Return of housing levy: President Ruto to assent Bill today
What you need to know:
- The Bill was last week approved by Parliament despite opposition from opposition MPs.
- Consequently, the new legislation will become effective with the enactment of the new law.
President William Ruto will this morning sign into law the controversial Affordable Housing Bill, 2023.
The court had stopped the government from effecting housing levy deductions from salaried Kenyans because it was introduced without a legal framework.
However, the Bill — with amendments — was last week approved by Parliament despite opposition from opposition MPs.
President Ruto is targeting to construct 200,000 affordable housing units annually, which he has promised will create between 600,000 and 1 million jobs each year.
National Assembly Finance and National Planning Committee Chairperson Kimani Kuria said that by the President appending his signature to the Bill, a new legal framework — the Affordable Housing Act, 2024 — will take effect.

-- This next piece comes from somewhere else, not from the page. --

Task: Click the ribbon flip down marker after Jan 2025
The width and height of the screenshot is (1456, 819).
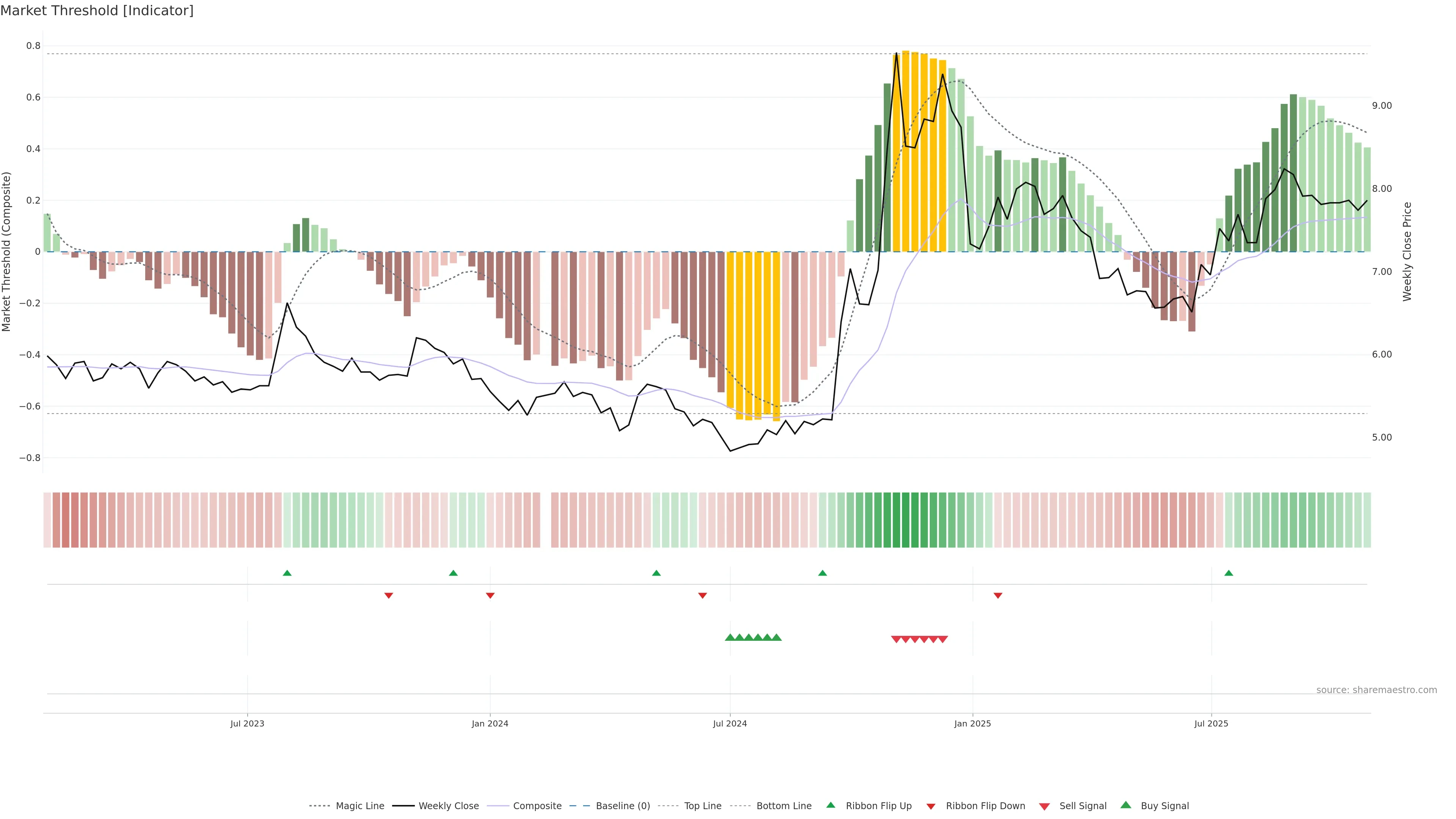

Further, the new law repeals provisions of the Finance Act Section 84 of the Employment Act with the insertion of new section 31B and 31C, which the previous deductions were based on.
Consequently, the new legislation will become effective with the enactment of the new law, hence no backdating.
“With the enactment of the Affordable Housing Bill into law, it gives rise to a new legal framework and, therefore, housing levy deductions will only come into effect on the enactment of the Bill,” said Mr Kimani.
“There will be no backdating of the deductions as the previous deductions were made as per provisions of the Finance Act Section 84 of the Employment Act with the insertion of new section 31B and 31C. These sections have now been repealed in the Affordable Bill,” added the Molo MP.
National Assembly Leader of Majority Kimani Ichung’wah said: “No deduction will be backdated. Commencement date is upon assent and, therefore, the deductions become effective immediately upon assent.”
In November last year, the High Court ruled that the housing levy was introduced without a legal framework, and in January this year, the Court of Appeal declined to suspend the High Court order.
The government had been collecting the levy since the beginning of the current financial year ending June 2024, appointing the Kenya Revenue Authority (KRA) as the collection agent.
With the court blow, the government was forced to come up with a new legal framework — Affordable Housing Bill, 2023 — in order to address issues raised by the courts.
The new Bill, which seeks to anchor the 1.5 per cent housing levy on both salaried and income-earning Kenyans in law, was approved last week by Parliament despite opposition from Azimio la Umoja Coalition MPs who termed it unconstitutional.
Both the National Assembly and the Senate passed the Bill last week, albeit with amendments by the Senate.
To address the issues raised by the court, the Bill has expanded the imposition of the monthly 1.5 per cent affordable housing levy to include incomes other than salaries paid to employees in the formal employment sector.
The court had ruled that Section 84 of the Finance Act, which amends the Employment Act to introduce the housing levy, violates the principles of taxation for making distinction between formal and informal sectors, thus creating unequal and inequitable principles.
The new Bill establishes the Affordable Housing Fund, which will be financed through a 1.5 percent housing levy on gross salaries.
The Bill also seeks to establish the Affordable Housing Fund, where the levies deducted from incomes shall be paid, to be managed by a national board.
The Bill has also been amended to have a person eligible for allocation of only a single housing unit, provided they meet prescribed criteria in the regulations.
“This amendment seeks to clarify that a person refers to a natural person and the said person may only access one unit. This will ensure that the objective of the Bill to ensure that Kenyans have access to affordable housing is achieved,” said Senate Transportation and Housing Committee Chairperson Karungo Thang’wa.
The proposed law has also given reprieve to persons who made voluntary savings and have not been allocated an affordable housing unit to apply for withdrawal of their savings by issuing a 90-day written notice for a refund with any accrued interest.
The amendments state that should a person who has made a voluntary saving miss out on the unit, then they may withdraw their savings by issuing a 90-day written notice to the agency for refund with any accrued interest.
The individual can also apply to the board for approval of issuance of an affordable mortgage to develop a rural affordable housing unit.
The application will need to be accompanied by an agreement that the applicant agrees to have their savings and the land upon which the unit is to be built used as collateral.
To restrict ownership, a clause that the beneficiary of a house shall not sell his or her house to any other person unless with the prior written consent of the Board has been included.